Set down again exactly the lines of the listing below that fall between the line holding "Viewport: 820px width, 476px height." and the line holding "This screenshot has width=1440, height=731.", inclusive.

*** Begin section ***

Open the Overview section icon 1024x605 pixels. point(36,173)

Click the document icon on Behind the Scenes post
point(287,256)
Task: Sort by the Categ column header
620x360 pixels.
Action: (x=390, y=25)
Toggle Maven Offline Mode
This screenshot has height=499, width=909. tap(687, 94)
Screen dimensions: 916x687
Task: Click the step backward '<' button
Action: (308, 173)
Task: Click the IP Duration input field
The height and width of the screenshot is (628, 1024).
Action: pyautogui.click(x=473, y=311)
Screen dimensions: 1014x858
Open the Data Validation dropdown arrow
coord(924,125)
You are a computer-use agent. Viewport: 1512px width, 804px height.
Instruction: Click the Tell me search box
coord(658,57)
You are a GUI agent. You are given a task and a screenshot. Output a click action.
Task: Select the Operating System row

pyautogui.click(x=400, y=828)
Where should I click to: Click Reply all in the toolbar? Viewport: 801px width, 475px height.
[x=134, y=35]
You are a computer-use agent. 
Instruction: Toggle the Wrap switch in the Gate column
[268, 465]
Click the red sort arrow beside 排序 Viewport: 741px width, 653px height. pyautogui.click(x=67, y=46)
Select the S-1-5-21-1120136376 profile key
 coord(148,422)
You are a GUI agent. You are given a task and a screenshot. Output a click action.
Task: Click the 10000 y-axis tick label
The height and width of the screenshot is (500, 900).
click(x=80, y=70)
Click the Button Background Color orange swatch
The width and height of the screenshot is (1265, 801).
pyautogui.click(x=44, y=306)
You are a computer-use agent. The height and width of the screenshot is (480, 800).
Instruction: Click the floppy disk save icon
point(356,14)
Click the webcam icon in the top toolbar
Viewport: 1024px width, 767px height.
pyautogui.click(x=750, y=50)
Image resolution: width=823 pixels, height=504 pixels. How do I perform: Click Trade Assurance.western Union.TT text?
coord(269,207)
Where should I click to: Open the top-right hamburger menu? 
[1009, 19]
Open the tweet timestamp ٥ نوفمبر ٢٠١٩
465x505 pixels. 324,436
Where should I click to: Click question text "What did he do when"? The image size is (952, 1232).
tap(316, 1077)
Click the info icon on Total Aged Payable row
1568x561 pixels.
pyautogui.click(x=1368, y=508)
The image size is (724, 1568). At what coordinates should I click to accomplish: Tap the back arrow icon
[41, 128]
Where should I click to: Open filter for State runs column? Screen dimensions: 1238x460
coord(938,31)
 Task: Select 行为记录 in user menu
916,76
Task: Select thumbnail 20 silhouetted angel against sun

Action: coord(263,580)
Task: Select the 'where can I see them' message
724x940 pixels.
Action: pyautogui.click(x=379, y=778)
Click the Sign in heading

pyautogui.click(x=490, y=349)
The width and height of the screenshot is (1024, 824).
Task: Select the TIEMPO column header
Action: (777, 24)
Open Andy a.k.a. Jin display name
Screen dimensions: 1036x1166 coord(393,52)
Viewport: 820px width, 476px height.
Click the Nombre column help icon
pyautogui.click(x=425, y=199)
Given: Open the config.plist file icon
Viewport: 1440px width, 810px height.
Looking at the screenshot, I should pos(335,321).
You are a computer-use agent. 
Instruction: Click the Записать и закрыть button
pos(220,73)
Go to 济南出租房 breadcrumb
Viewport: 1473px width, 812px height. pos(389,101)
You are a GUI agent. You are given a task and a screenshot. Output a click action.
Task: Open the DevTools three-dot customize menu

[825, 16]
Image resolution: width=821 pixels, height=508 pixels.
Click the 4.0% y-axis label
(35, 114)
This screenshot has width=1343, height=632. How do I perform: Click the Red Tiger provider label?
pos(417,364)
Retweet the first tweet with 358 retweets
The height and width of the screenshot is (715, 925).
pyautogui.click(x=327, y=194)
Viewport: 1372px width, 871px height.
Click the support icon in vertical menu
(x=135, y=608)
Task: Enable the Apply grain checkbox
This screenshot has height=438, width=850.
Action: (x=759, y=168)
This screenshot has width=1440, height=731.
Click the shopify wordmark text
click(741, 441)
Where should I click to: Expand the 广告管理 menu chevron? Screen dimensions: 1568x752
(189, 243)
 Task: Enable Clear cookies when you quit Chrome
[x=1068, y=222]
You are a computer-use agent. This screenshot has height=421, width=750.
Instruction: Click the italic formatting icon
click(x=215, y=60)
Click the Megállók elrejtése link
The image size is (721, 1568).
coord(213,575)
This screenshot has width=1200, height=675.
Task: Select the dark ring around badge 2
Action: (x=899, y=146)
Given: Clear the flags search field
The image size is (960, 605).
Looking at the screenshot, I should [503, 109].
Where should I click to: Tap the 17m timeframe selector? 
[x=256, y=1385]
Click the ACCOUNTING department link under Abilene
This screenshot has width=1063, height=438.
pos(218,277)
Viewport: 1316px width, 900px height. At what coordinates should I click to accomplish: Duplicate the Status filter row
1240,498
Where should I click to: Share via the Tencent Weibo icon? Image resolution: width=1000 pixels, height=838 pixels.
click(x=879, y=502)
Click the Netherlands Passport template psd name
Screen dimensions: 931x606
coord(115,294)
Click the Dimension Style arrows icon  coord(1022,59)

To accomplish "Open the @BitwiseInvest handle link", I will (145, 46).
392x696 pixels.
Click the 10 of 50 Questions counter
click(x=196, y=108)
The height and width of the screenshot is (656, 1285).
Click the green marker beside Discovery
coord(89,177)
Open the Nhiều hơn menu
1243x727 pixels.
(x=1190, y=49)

*** End section ***

#### [Result of this exercise]
Viewport: 820px width, 476px height.
Click the Nombre column help icon
pyautogui.click(x=425, y=199)
Given: Open the config.plist file icon
Viewport: 1440px width, 810px height.
Looking at the screenshot, I should pos(335,321).
You are a computer-use agent. 
Instruction: Click the Записать и закрыть button
pos(220,73)
Go to 济南出租房 breadcrumb
Viewport: 1473px width, 812px height. pos(389,101)
You are a GUI agent. You are given a task and a screenshot. Output a click action.
Task: Open the DevTools three-dot customize menu

[825, 16]
Image resolution: width=821 pixels, height=508 pixels.
Click the 4.0% y-axis label
(35, 114)
This screenshot has width=1343, height=632. How do I perform: Click the Red Tiger provider label?
pos(417,364)
Retweet the first tweet with 358 retweets
The height and width of the screenshot is (715, 925).
pyautogui.click(x=327, y=194)
Viewport: 1372px width, 871px height.
Click the support icon in vertical menu
(x=135, y=608)
Task: Enable the Apply grain checkbox
This screenshot has height=438, width=850.
Action: (x=759, y=168)
This screenshot has width=1440, height=731.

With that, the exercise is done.